TASK TO COMPLETE:
Print the line containing "Given: Click the" and each line after it through the end of the material below, exactly as it appears, but skip the pictures.

DATA SHOWN:

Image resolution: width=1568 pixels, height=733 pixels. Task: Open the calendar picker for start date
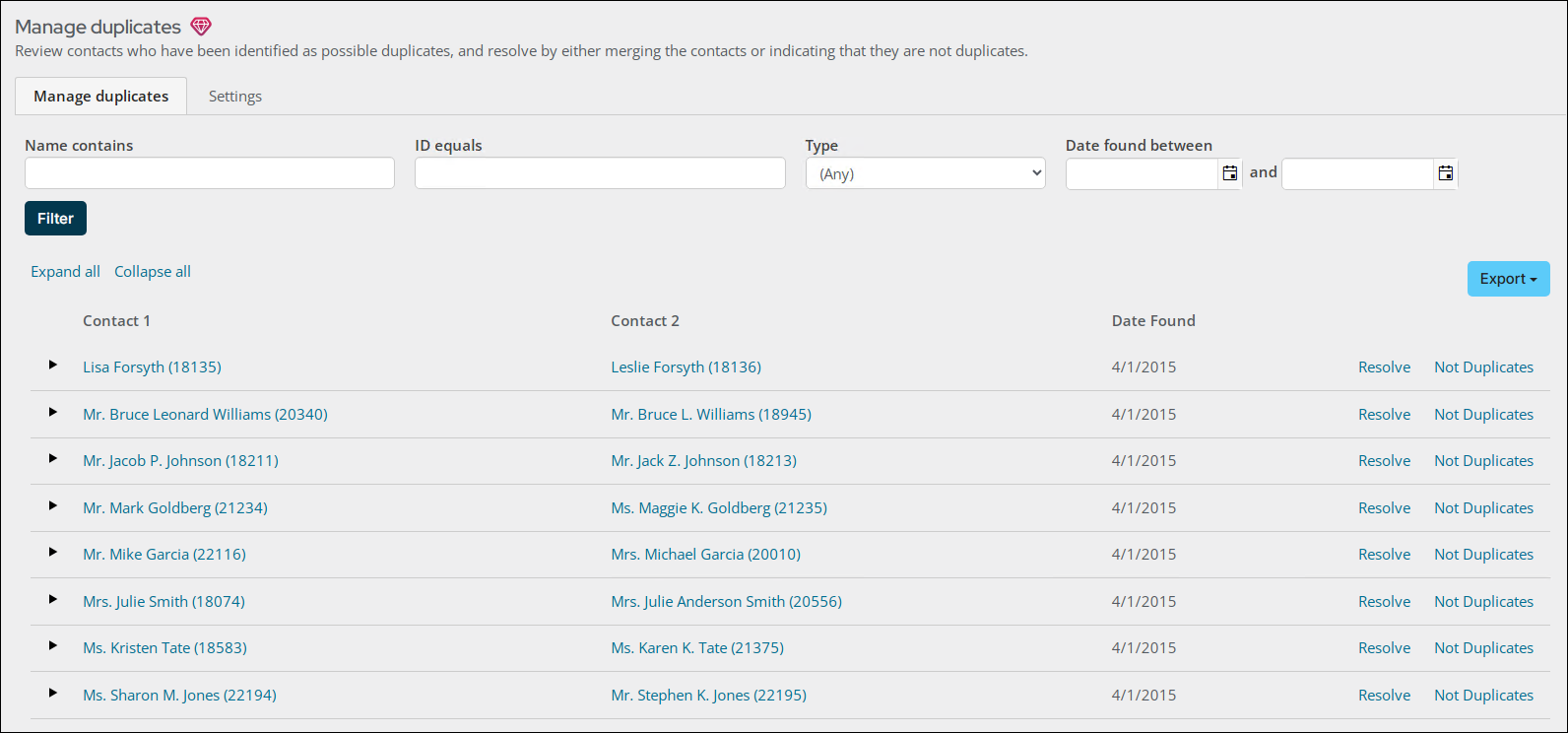click(1229, 173)
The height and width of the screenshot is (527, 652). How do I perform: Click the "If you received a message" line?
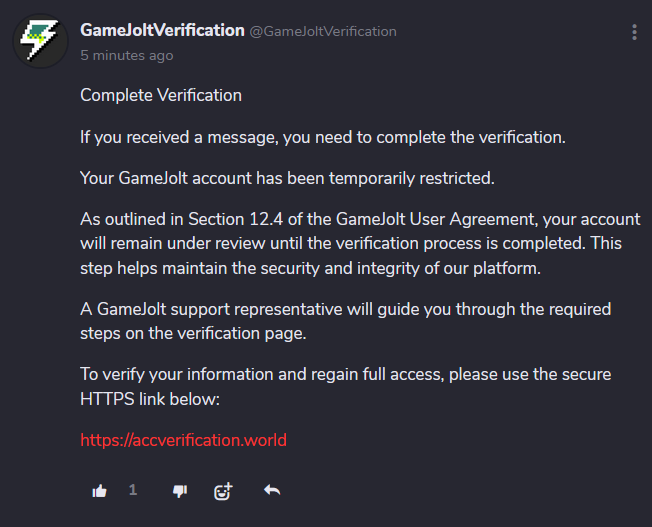(x=323, y=137)
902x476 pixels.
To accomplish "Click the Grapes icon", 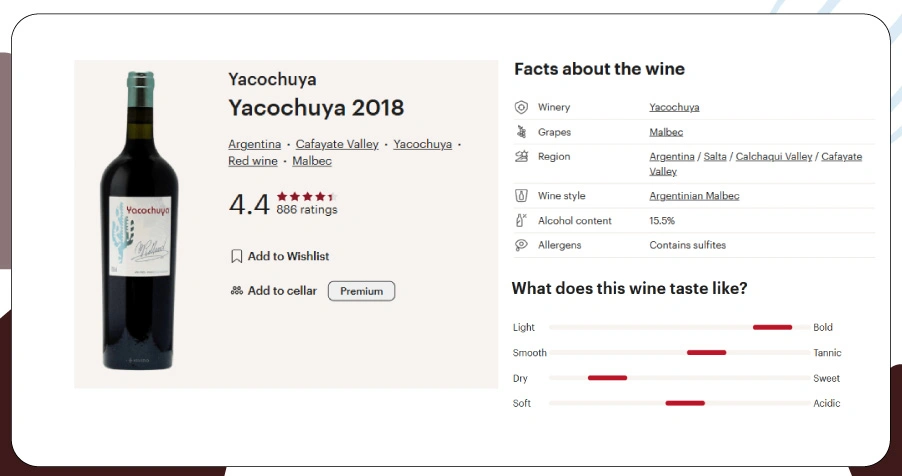I will coord(521,132).
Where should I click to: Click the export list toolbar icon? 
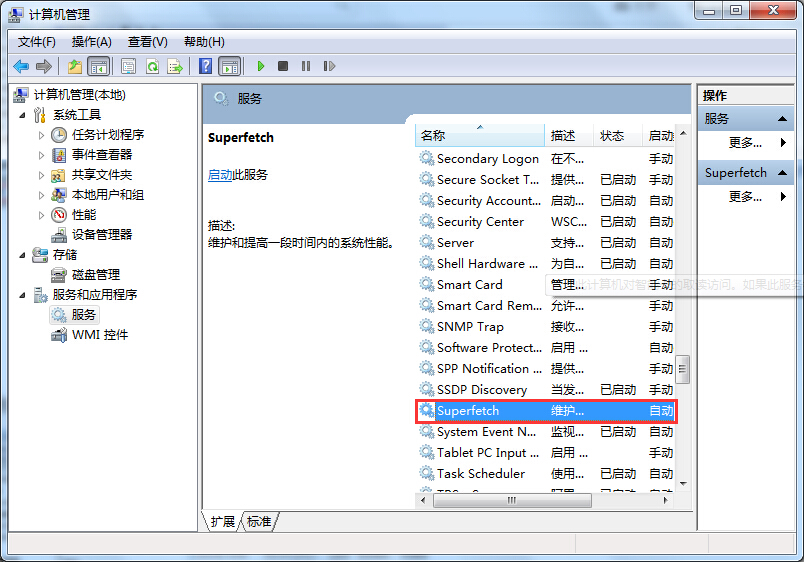175,66
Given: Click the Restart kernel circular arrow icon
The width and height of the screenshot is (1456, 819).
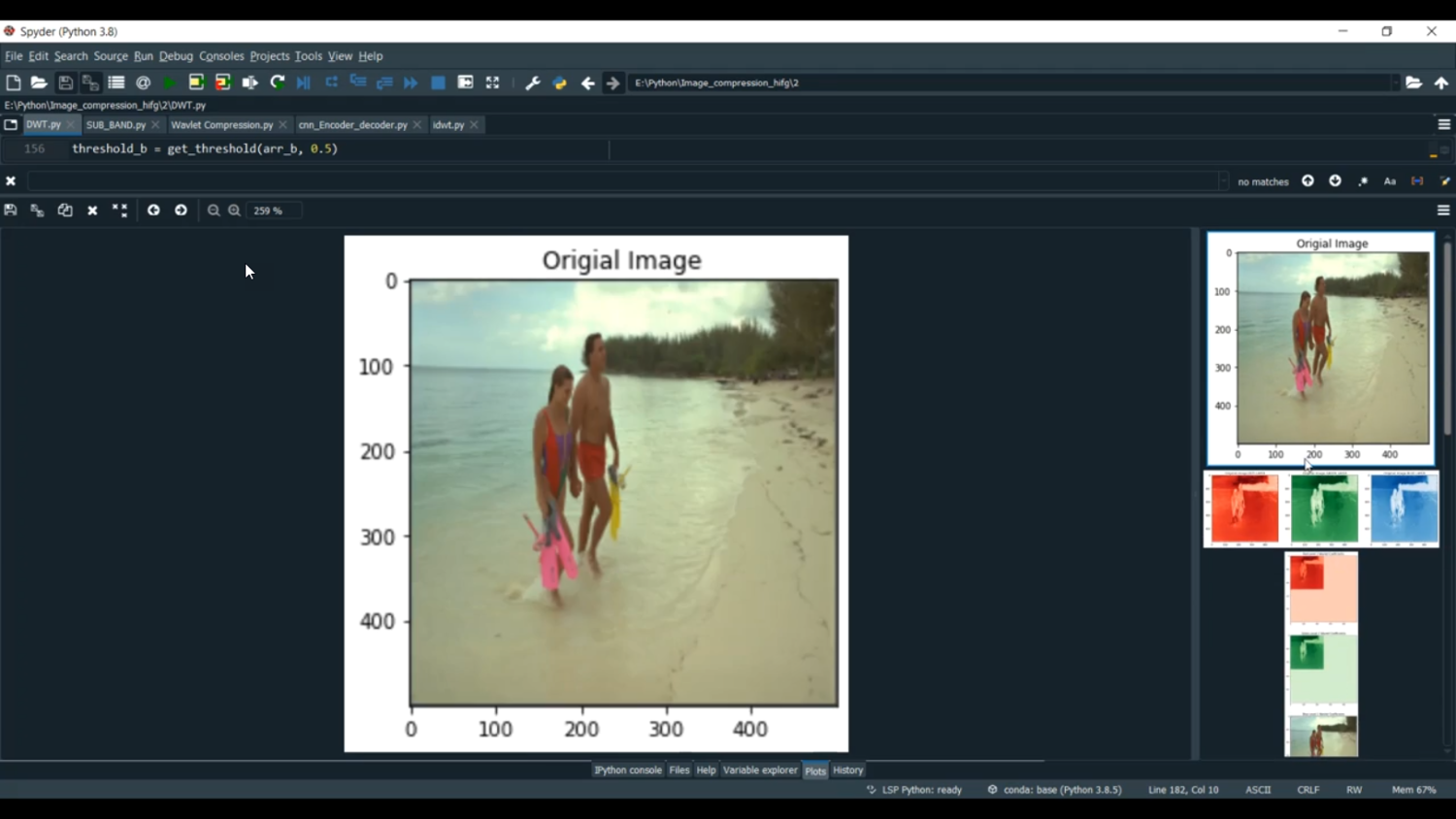Looking at the screenshot, I should (x=276, y=82).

RESPONSE TO THE EXERCISE:
Given: Click the Restart kernel circular arrow icon
The width and height of the screenshot is (1456, 819).
Looking at the screenshot, I should (x=276, y=82).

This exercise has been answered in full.